> [WHAT YOU ARE ASKED TO DO]: In the entries that follow, copy exactly each line from the first through the line with "Task: Switch to the Slide Show (幻灯片放映) tab".

> [RECORDS]:

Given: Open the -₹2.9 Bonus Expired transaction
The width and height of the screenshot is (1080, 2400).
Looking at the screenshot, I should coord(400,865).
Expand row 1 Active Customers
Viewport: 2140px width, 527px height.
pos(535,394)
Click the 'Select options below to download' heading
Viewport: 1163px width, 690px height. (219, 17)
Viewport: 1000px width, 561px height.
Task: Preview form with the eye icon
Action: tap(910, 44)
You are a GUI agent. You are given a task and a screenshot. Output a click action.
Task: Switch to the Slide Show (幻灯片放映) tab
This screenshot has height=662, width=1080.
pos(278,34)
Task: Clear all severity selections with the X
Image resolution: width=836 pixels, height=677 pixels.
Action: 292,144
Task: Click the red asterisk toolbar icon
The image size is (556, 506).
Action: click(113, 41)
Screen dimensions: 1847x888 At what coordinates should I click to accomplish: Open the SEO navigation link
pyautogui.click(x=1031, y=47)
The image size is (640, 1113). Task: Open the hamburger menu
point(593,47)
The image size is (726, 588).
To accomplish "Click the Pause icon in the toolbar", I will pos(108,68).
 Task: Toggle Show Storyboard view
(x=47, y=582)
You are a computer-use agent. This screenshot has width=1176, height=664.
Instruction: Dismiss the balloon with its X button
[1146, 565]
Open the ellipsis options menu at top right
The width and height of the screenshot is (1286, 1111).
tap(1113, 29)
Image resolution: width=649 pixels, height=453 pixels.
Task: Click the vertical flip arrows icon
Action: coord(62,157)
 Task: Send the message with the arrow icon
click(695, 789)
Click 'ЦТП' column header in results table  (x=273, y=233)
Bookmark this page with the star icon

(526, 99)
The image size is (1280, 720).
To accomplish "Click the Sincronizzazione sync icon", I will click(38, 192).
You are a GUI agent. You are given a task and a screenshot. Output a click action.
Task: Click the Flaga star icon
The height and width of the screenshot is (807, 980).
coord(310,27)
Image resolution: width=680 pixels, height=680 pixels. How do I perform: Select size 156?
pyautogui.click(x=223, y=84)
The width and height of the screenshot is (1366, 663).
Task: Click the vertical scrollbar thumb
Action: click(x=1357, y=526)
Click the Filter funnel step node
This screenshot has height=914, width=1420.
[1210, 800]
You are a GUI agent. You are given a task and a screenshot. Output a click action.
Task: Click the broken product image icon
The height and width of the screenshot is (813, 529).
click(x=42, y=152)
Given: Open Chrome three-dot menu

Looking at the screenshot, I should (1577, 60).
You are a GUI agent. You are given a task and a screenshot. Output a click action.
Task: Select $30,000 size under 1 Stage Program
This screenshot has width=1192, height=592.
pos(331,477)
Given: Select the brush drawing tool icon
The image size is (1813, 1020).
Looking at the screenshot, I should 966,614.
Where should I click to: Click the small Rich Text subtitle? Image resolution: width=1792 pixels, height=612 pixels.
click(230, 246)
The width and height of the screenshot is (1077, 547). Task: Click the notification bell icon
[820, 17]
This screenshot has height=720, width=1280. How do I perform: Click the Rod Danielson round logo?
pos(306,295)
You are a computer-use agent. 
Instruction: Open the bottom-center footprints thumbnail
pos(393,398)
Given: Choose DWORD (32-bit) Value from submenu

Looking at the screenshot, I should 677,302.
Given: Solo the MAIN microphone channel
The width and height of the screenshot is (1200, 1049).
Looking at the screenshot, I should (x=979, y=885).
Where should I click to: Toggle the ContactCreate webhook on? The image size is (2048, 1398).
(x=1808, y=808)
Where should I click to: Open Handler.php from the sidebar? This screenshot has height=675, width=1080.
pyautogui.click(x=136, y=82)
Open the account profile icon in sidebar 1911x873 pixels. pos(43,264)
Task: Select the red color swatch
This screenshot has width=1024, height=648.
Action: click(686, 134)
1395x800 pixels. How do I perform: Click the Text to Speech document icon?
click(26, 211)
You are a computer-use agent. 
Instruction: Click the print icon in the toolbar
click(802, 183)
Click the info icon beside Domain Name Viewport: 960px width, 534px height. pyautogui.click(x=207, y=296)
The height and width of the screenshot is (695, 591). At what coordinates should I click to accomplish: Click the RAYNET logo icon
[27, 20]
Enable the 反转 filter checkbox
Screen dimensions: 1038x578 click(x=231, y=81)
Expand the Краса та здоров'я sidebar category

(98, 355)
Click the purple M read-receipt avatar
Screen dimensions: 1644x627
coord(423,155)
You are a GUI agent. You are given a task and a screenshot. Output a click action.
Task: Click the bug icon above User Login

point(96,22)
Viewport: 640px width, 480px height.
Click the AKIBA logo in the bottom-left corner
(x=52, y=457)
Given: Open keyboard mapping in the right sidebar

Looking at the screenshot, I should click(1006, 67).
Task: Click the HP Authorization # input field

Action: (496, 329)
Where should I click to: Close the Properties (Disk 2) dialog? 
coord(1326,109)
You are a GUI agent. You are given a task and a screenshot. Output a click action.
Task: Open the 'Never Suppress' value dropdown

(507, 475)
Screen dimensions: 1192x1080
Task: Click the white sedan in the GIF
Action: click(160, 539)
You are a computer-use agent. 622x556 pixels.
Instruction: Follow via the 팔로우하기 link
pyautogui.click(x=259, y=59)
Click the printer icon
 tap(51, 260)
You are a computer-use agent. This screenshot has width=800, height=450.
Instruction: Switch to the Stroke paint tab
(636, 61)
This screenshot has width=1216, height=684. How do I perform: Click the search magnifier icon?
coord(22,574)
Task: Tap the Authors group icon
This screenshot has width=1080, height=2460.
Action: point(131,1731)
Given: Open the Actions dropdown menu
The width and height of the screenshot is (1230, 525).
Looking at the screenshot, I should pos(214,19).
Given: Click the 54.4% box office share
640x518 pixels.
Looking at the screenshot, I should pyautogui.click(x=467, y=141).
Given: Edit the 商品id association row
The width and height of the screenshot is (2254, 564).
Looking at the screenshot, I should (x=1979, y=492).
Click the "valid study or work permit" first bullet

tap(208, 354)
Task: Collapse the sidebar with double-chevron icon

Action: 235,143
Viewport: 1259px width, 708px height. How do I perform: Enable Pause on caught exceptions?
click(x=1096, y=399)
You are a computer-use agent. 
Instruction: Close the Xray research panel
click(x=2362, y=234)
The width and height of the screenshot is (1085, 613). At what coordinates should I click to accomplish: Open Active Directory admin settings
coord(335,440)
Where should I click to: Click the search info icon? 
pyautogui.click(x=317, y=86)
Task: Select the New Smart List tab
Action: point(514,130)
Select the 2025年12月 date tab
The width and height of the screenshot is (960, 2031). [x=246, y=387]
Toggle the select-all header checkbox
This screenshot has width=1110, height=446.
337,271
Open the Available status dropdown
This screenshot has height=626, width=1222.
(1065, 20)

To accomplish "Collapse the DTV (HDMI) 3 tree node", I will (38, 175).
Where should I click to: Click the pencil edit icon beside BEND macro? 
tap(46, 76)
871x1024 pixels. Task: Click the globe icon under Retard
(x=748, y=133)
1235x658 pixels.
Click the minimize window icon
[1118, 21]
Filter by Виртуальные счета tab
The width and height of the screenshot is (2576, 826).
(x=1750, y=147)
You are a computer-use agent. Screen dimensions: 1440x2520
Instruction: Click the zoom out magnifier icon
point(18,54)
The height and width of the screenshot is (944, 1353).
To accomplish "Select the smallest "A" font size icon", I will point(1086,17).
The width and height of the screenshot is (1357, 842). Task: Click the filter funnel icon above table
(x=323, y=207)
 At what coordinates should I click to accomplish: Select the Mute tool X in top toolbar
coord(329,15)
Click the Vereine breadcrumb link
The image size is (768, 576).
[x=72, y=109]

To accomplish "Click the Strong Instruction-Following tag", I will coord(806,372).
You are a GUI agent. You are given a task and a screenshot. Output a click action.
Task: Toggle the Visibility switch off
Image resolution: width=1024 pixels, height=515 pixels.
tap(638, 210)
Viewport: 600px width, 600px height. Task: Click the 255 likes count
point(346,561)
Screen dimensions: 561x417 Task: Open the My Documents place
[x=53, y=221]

> [SOLUTION FOR THIS PROBLEM]:
Given: Open the -₹2.9 Bonus Expired transaction
The width and height of the screenshot is (1080, 2400).
Looking at the screenshot, I should coord(400,865).
Expand row 1 Active Customers
Viewport: 2140px width, 527px height.
pos(535,394)
Click the 'Select options below to download' heading
Viewport: 1163px width, 690px height. (219, 17)
Viewport: 1000px width, 561px height.
Task: Preview form with the eye icon
Action: tap(910, 44)
You are a GUI agent. You are given a task and a screenshot. Output a click action.
Task: Switch to the Slide Show (幻灯片放映) tab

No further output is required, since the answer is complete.